Starting in summer of ’66 DB began sending home “care packages.” Frequently he would send a package that CA, the de-facto secretary for our crowd who sent and received his packages, opened and passed around. It was tightly wrapped in aluminum foil that smelled of janitorial soap. With apologies to John Prine, God rest his soul. It would “create an illegal smile, doesn’t cost very much and it lasts a long while.”

Over time more smokable substances than our crowd could use came in the mail. CA began sending DB money in exchange for the packages he sent home. He wanted green, cash money. And quite a bit of money went back to his APO, baked into cookies and biscuits. Hundred dollar bills went into baking powder biscuits, fifties into oatmeal cookies, twenties into chocolate chip cookies. DB needn’t open them to identify the denomination. Amazingly, when his one-year tour in-country was over he re-enlisted to stay in Nam. About that time his APO address changed and his packages home got more frequent.

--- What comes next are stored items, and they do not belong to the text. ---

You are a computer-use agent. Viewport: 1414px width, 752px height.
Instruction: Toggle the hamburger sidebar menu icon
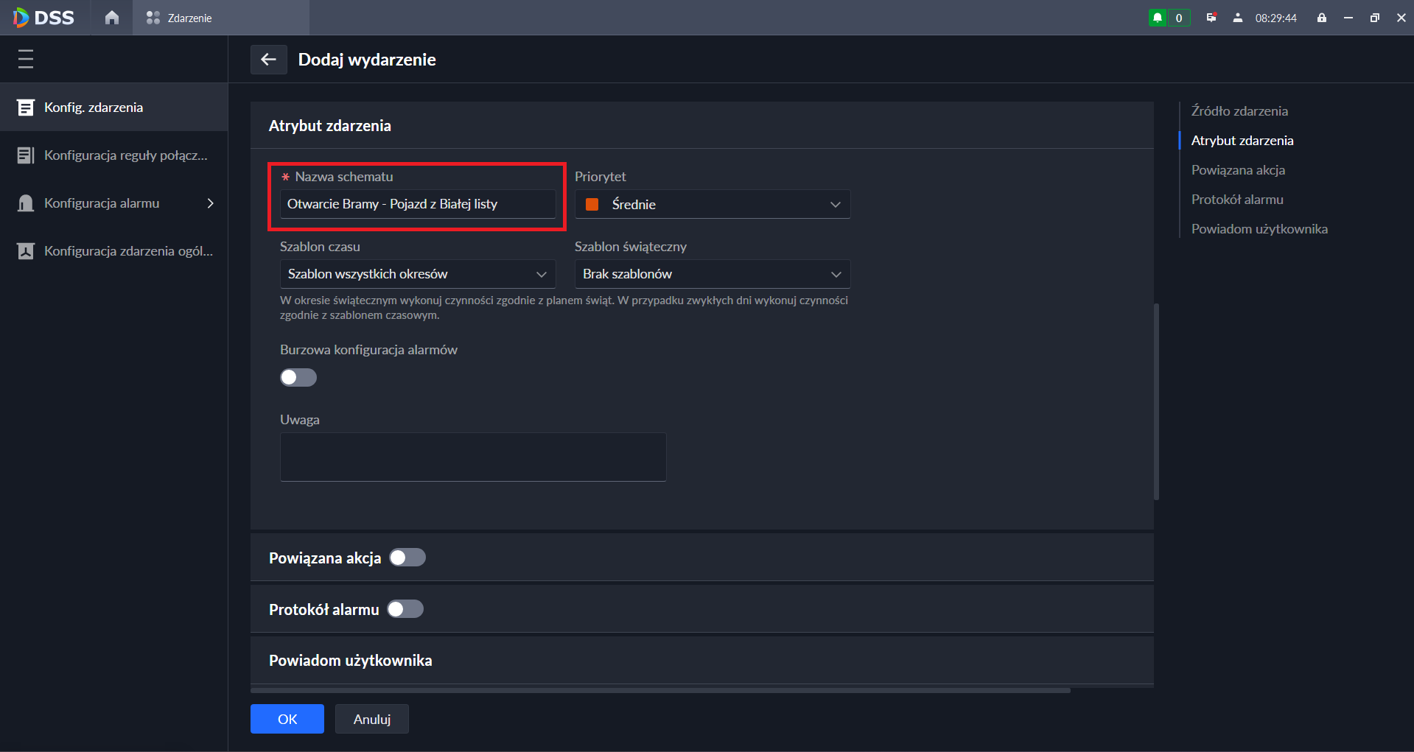click(26, 59)
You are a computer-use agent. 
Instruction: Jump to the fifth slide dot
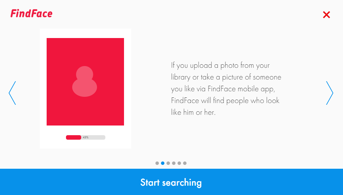point(179,163)
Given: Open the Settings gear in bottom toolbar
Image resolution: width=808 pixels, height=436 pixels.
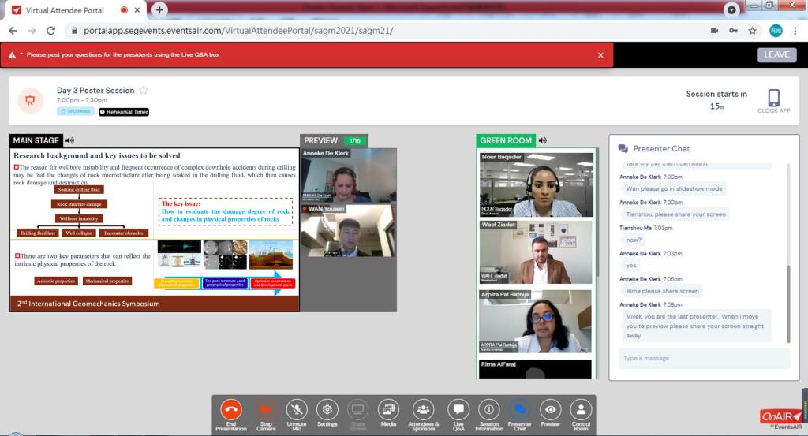Looking at the screenshot, I should click(327, 413).
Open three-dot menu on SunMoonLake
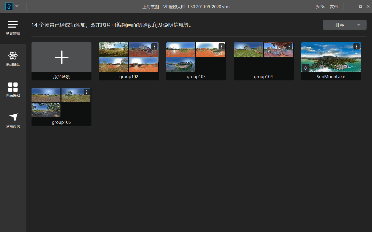 [357, 46]
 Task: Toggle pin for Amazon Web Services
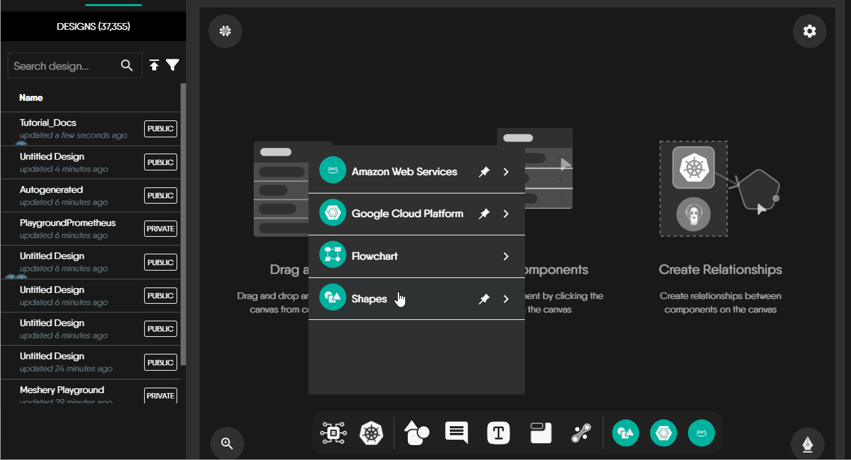[x=484, y=172]
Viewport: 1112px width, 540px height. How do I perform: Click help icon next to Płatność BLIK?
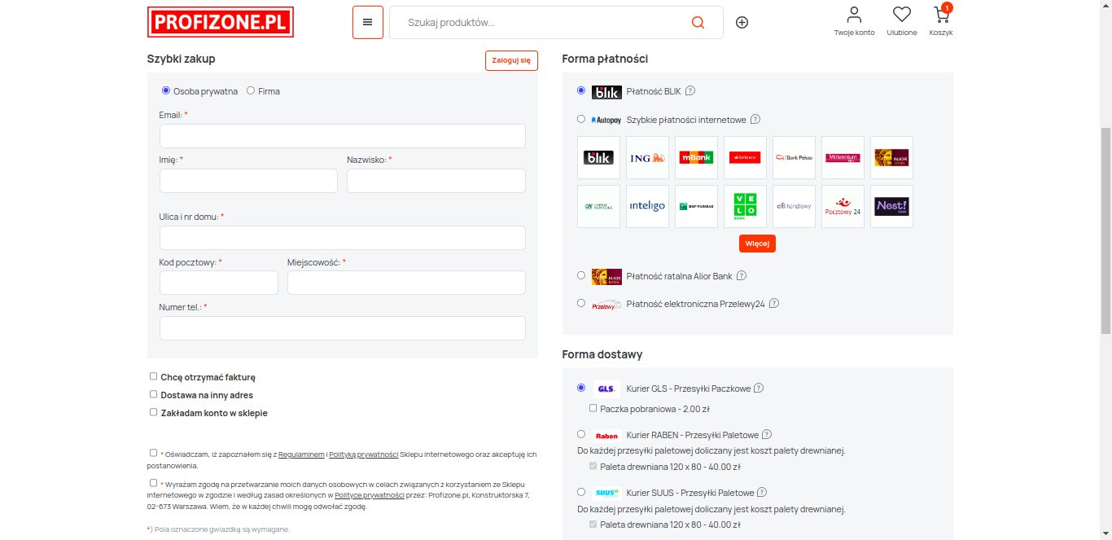[x=690, y=91]
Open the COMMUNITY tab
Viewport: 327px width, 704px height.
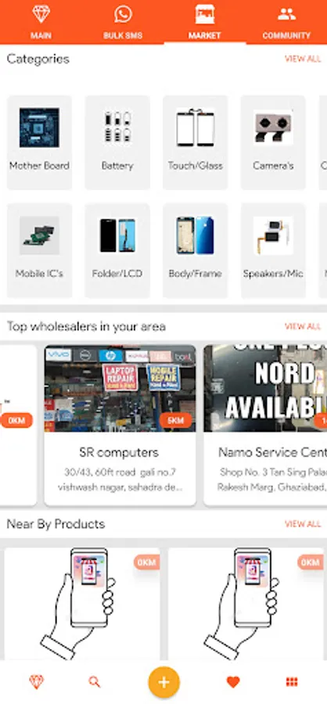point(286,22)
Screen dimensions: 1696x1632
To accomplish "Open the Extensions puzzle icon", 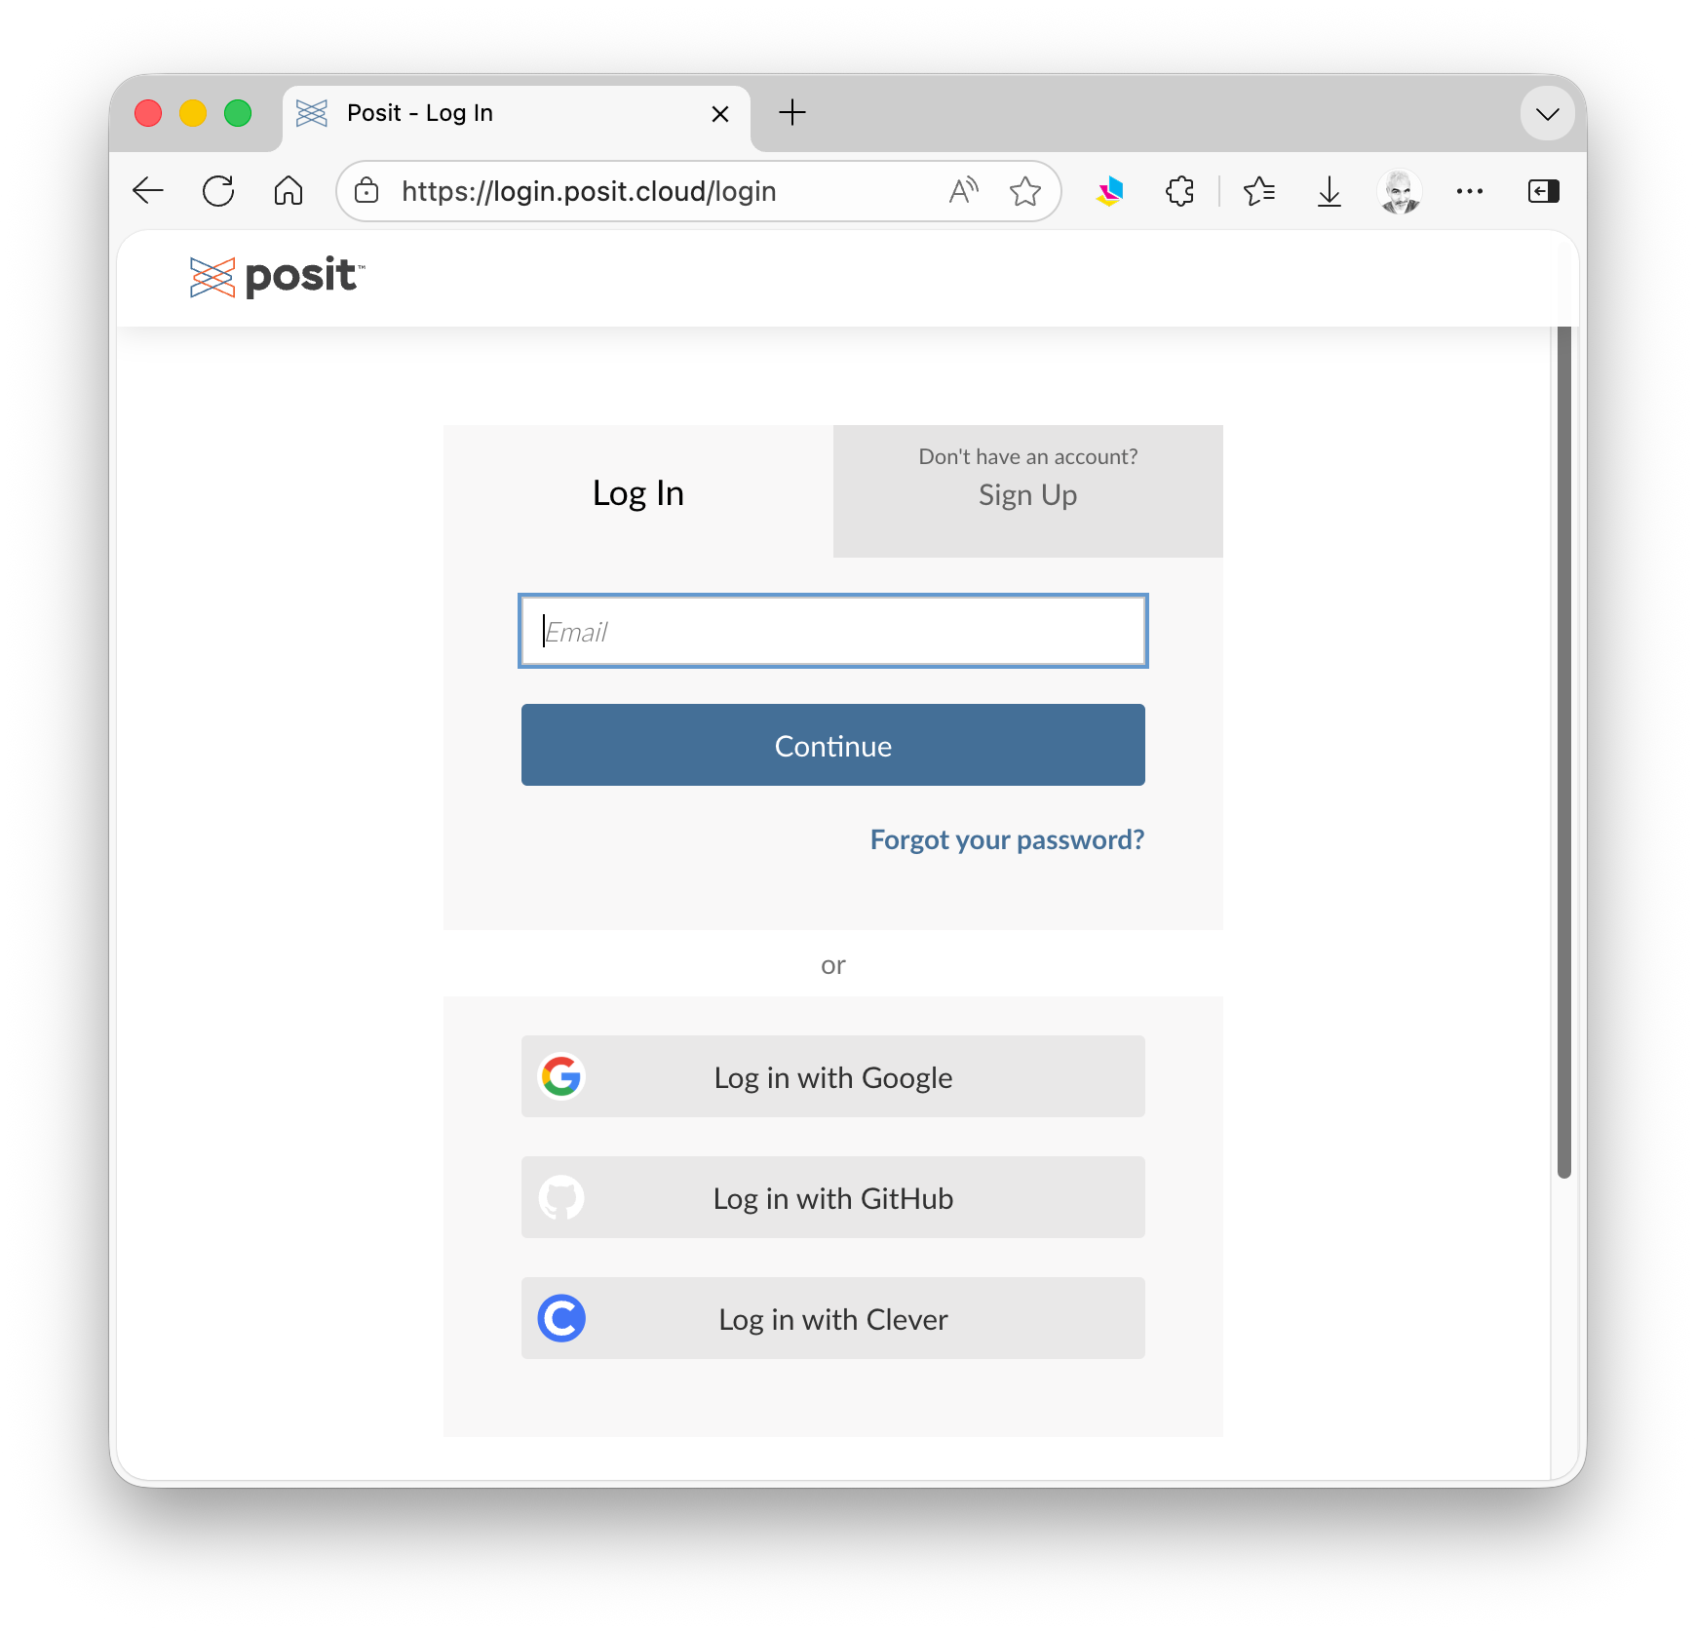I will click(x=1180, y=191).
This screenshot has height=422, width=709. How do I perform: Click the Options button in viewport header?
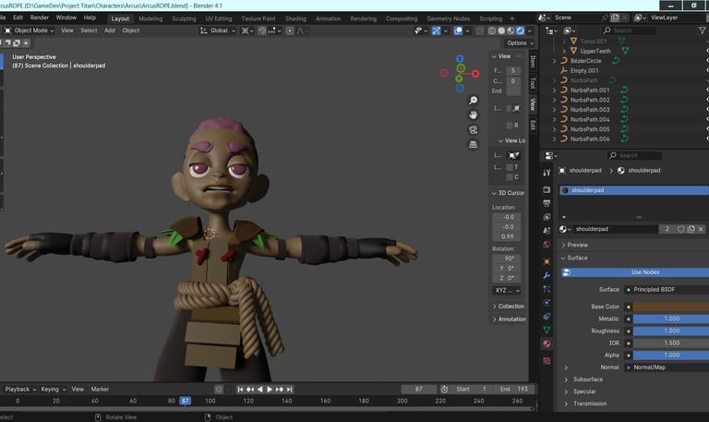(x=516, y=42)
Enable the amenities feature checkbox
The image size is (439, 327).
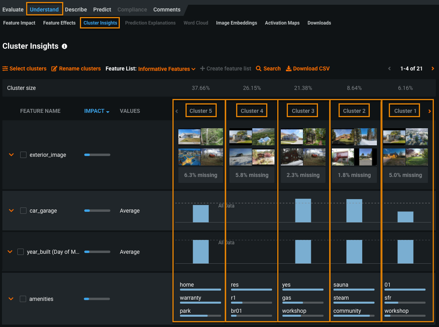coord(23,299)
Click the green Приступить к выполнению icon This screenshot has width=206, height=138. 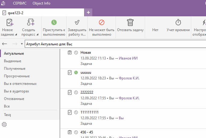click(x=54, y=22)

On the periphery of our crowd were two brothers who had made a fortune dealing cocaine and other substances frowned up on by the establishment. They had befriended a guy who was a few years ahead of us in high school and set himself up as a waterski manufacturer. In time, the design became more sophisticated with voids in the ski to reduce overall weight and to allow custom balancing by adding weight to some of the voids. At least that was the public story. There were other models too which sold better and reportedly skied better.

At about the same time, the manufacturing was off-shored to Central America to a company that also manufactured surfboards for the California market. It was about this time that the brothers’ illicit business began to flourish. You could tell because Hox got a new set of tires and fancy wheels for his beat up pickup. No fancy new pickup, though. Neither Hox nor his brother Eddie wanted to attract attention. After a while, Hox got his pickup repainted and bought a camper for it. He began driving it to California every few weeks, just after a shipment of water skis hit town. After a year or so of trips to Oakland, he came to see me about a new engine. Even then, I was known for my hot rod abilities. So I built him a fresh new 327 Chevrolet V-8 and put it in for him. He was happy. I was well rewarded. He said the pickup was much faster over the mountains on I-5.

In the late sixties, when the mob began to notice cocaine and the feds got serious about taking control of the drug trade, the brothers got out of the business. Someone had fingered one of their customers and they couldn’t figure out who did it. That was the first sign of trouble. Then one of the couriers was found dead in the back of his pickup in Point Roberts just south of the BC border. Then Hox was stopped on his way back from California and his camper was searched. Since his cargo went south, he was clean but shaken. It was time to bail. But they still had lots of customers and a pot full of money they couldn’t put in the bank. So they bought a dairy and paid cash for it.

DB was sending home hashish and some of it was laced with opium. The two brothers’ customers quickly developed a taste for DB’s product but the brothers made is plain that they would have no part in the transactions. But their hay barn was out of sight of the house and took frequent deliveries of hay, grass and other commodities.

CA and her husband lived in a semi-rural area, kept some livestock, owned a big hay truck and bought and sold hay, keeping some for their stock. Cows eat grass; lots of it. Weed and other smokeables stored in a barn could be disposed of in minutes with a pitch fork and a few cows. A few lucky cows had been fed experimental doses of hash with no apparent ill effects. The local cops were unlikely to dig into a 500-ton stack of hay bales looking for drugs unless they absolutely knew it was there. Likewise, 25-ton truckloads of hay were unlikely to be searched at random when crossing the truck scales. Hay trucks had become couriers and the dairy barn became a laundromat of sorts. It wasn’t long before CA and her husband bought a 350-horsepower Peterbilt truck to replace the aging 220-horsepower Kenworth. Times were good. But then one January day it was 1968. Sixty-eight was not a good year. For me it was a lousy year as you now know.